Fiora Cavazza is a minor character in the video game Assassin's Creed: Brotherhood, but a prominently featured character in Assassin's Creed: Project Legacy, and she also appears in the short film Assassin's Creed: Ascendence. She was a courtesan and a member of the Templar Order during the late 15th and early 16th centuries, serving as an advisor to Cesare Borgia as an intermediary between Cesare's agents throughout Rome. However, she is later betrayed by Cesare and defects to the Assassin Brotherhood, helping them eliminate Cesare's agents.

Biography

Life in the Rosa in Fiore

n 1497, Fiora lived in the Rosa in Fiore brothel of Rome, working as a courtesan under the leadership of Madonna Solari. However, Fiora was not satisfied with her life and was eager to build powerful connections with her clients, hoping that they would allow her to leave the brothel.

She often ventured outside to gather information and allies, and earned the jealousy of the other girls by her success in doing so. Included within these allies was Brother Ristoro, who talked with her frequently, despite Fiora being disgusted by him and his "perversions."

Sometime during her stay in the Rosa in Fiore, Fiora and another courtesan, Lucia, were dispatched to escort Madonna Solari's brother, Santino. While in his company, Fiora and Lucia were treated violently by Santino, and Fiora suspected that whatever it was that Santino was dabbling in, his trade was crumbling.

Not long after this event, the Rosa in Fiore was visited by a charming but mysterious client: Cesare Borgia. Fiora was attracted to Cesare's allure, and they spent some time conversing. At first, Fiora thought he was there to enjoy her services, but Cesare explained that that was not the case.

Though Santino had been beaten as punishment for trying his hand in trades where he was unwanted, in exchange for their lives, both he and Madonna Solari had allowed Cesare to choose one of the girls for himself, to which he had chosen Fiora.

Working for the Templar Order

From 1497 to 1503, Fiora served Cesare loyally, merely posing as a courtesan while living under his patronage. In the first year of her employment, Cesare had Fiora sleep with — and murder — his brother Juan on Tiber Island, in order for him to take his position as Captain General. Over the years, Fiora would also oversee, and eventually recruit, several of his Templar agents.

Among the agents that Fiora first encountered was Brother Ristoro, a corrupt member of the clergy and frequent visitor to the Rosa in Fiore, who supplied Cesare with religious items and letters for him to dispense at his will.

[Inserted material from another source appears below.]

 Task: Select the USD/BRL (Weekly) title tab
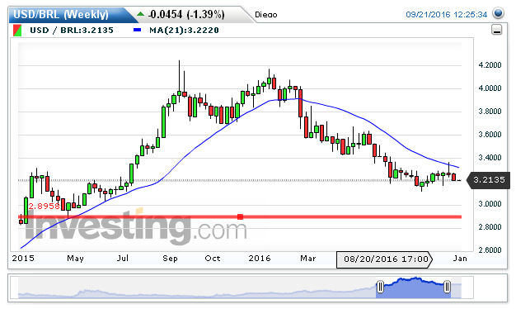pyautogui.click(x=61, y=14)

Another supplier to Cesare was a smuggler named Lia de Russo, who delivered various trinkets and antiquities of little to great value.

Fiora also met Auguste Oberlin, Cesare's personal blacksmith, and Gaspar de la Croix, Cesare's engineer, who Fiora described as a "haunted man."

Final assignments

Later, Fiora was entrusted with the task of recruiting more people into Cesare's underground army, a group of people she described as his "personal collection of misfits."

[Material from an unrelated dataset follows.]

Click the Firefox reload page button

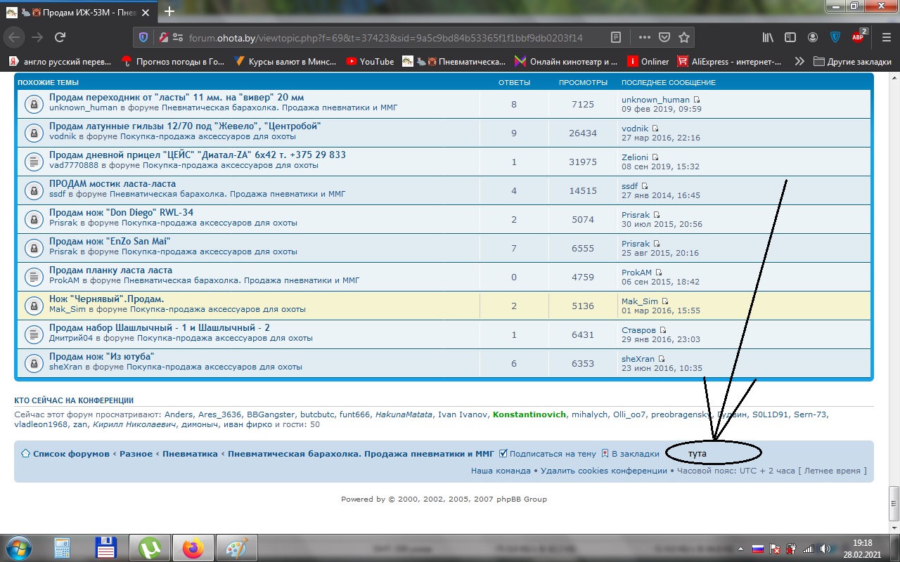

The first, Rocco Tiepolo, was a condottiero, from whom Fiora was tasked to gather the finest mercenaries.

She was also sent to bribe Donato Mancini, who was said to be Cesare's finest horseman, into letting Cesare win a racing match that was to take place that day. Donato was unmoved by the bribe and threats that Fiora relayed, and managed to win the race, despite Cesare's officer being sent to deter him.

Fiora also met with the Cento Occhi, a group of thieves led by a young man named Lanz, who Cesare suspected had raided one of the Borgia's carriages. In recompense for their crime, Fiora managed to convince Lanz to return the stolen money, and have his gang work for Cesare and the Borgia.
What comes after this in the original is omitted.